- Much faster and more memory efficient. - Consistent Expression and SQL-like AP...

fifilura · on Aug 29, 2024

Do you use it over many machines (RAMs)?

I dont care so much about the memory and CPU stuff, I mostly leave the heavy lifting to an SQL engine.

Although the Null handling seems very compelling, I guess it comes at a cost of incompatibility with existing libraries, otherwise Pandas would have implemented it as well?

I am curious about the SQL api though.

cpcloud · on Aug 29, 2024

Polars' support for SQL is pretty nascent and missing a lot of functionality.

If it were better, we'd use it internally in Ibis for the Polars backend implementation.

If you're going down the mixed SQL, DataFrame API route then Ibis is probably the best solution out there for that.

I work on Ibis, so take what I say with a grain of salt. There may yet be other libraries out that there that have similar functionality.

magnio · on Aug 30, 2024

> Do you use it over many machines (RAMs)?

If you mean whether I run it distributedly a la Spark then no. If you mean whether I test it on various machines with different RAM sizes then yes.

> I dont care so much about the memory and CPU stuff, I mostly leave the heavy lifting to an SQL engine.

Well, I care. Both pandas and polars are, to my view, single-machine dataframe library, so the memory and CPU constraints are rather stringent.

My comparison is based solely on my experience: reading csv files that are 20% to 50% the size of RAM, pandas takes (or errors out after) 2 to 10 minutes, while polars finishes in 20 seconds. Queries in pandas are almost always slower than polars.

But reading your comment, it seems you and I have different use cases for dataframe libraries, which is fine. I mostly use them for exploratory analysis, so the SQL api is not that much of a plus to me, but the performance is.

fifilura · on Aug 31, 2024

My point is that it is still not a magnitude change. And it (probably?) introduces bugs and incompatibilities.

Many cloud providers now offer serverless SQL and Spark capacities (serverless=no set up for you). This is the magnitude change for me.

With pandas you can maybe process 10 million rows, with polars maybe 50 million. But with a distributed service maybe 100 times more?

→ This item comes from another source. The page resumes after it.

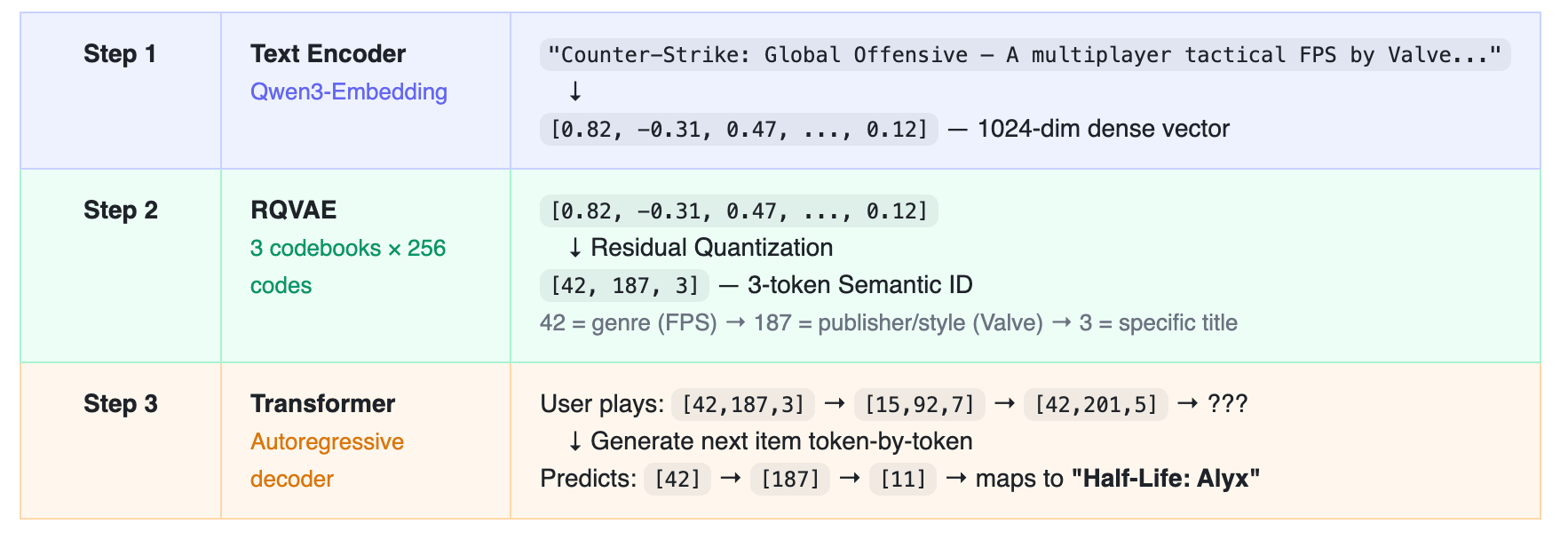Click the 3 codebooks × 256 codes text
Image resolution: width=1568 pixels, height=540 pixels.
(x=348, y=266)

oreilles · on Aug 29, 2024

When using Pandas appropriately, that is with method chaining, lambda expressions (instead of intermediate assignments) and pyarrow datatypes, you also get much faster speed and null values handling.

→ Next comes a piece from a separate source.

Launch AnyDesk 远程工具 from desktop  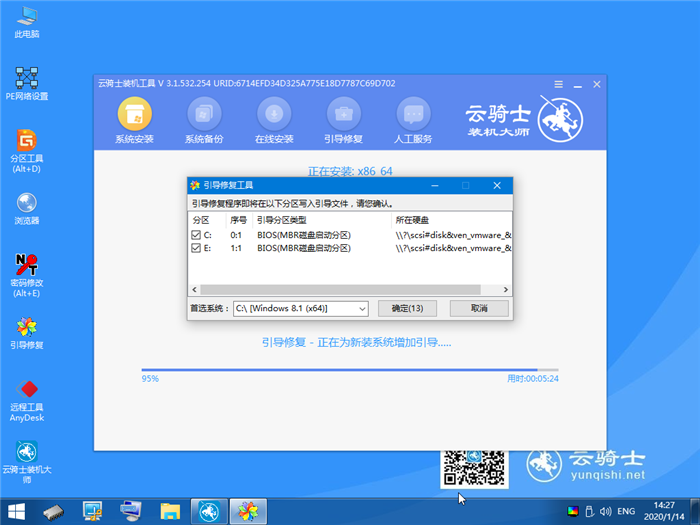click(x=27, y=392)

fifilura · on Aug 30, 2024

I know.

And by now I know that very well.

Like someone-screaming-in-my-ears-know.

I am starting to think that Polars is showing all the signs of a hype or a cult.

I am still not convinced, particularly since the community feels more like a marketing department than someone who wants to genuinely help.

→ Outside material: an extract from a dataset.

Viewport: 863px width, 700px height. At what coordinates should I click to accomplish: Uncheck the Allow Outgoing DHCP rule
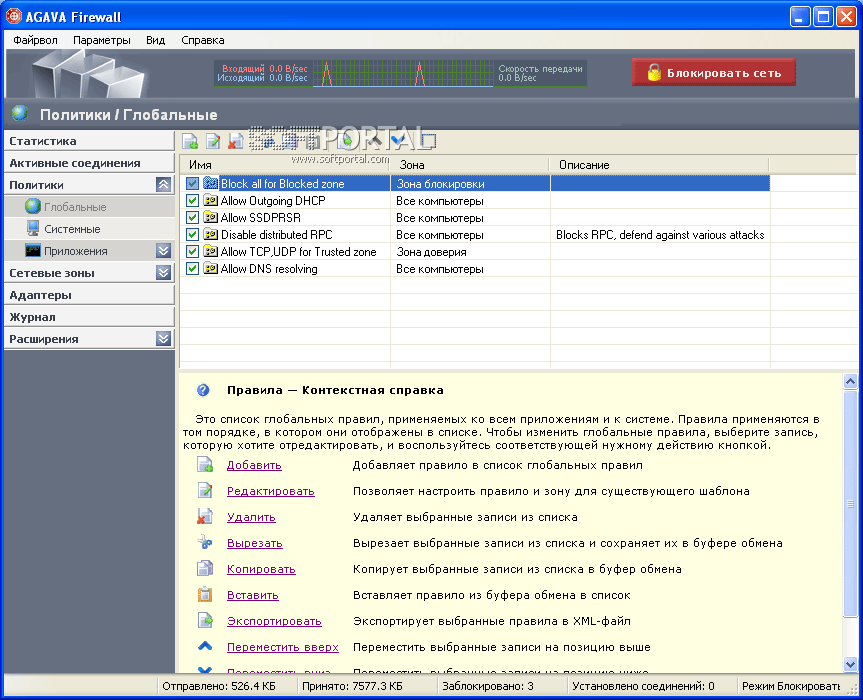coord(193,201)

I can do that thing you describe with SQL.

cpcloud · on Aug 29, 2024

Did it get more memory efficient during the time between authoring point 1 and authoring the last point?

dgfitz · on Aug 29, 2024

You may think this was clever, but it is a common literary technique to emphasize a point.

I'd suggest less snark, you're not doing yourself any favors.

itsoktocry · on Aug 29, 2024

>I'd suggest less snark, you're not doing yourself any favors.

Why do people feel the need to jump in and police tone like this? Who are you? You're not doing yourself any favours, either.

>common literary technique to emphasize a point.

"Common" is a stetch, and who cares.

temp_praneshp · on Aug 29, 2024

> Why do people feel the need to jump in and police tone like this?

From the community guidelines(https://news.ycombinator.com/newsguidelines.html): "Be kind. Don't be snarky. Converse curiously; don't cross-examine. Edit out swipes."

> Who are you?

A member of the community.

dgfitz · on Aug 29, 2024

> Why do people feel the need to jump in and police tone like this?

Did you know that more information is communicated via tone than words?

dgfitz · on Aug 31, 2024

This irritates me. What was the point of THEIR comment? To be cunty? It absolutely was NOT a productive comment. They were being an ass. And you’re defending them being an ass, asking me who I am like I’m somehow not allowed to point out someone being a cunt unless I have some type of status symbol of which you need to approve. At this point I can only fathom you’re a coworker or friend of theirs, hence the defense. Nothing else makes sense.

cpcloud · on Sept 3, 2024

No idea who the person is who defended what I said. If they're a co-worker of mine, I don't know who it is.

The original purpose of my comment was to, in a light-hearted way, point out redundant information, not to incite a flame war about tone on HN.

This thread reminds me of why I don't come here very often.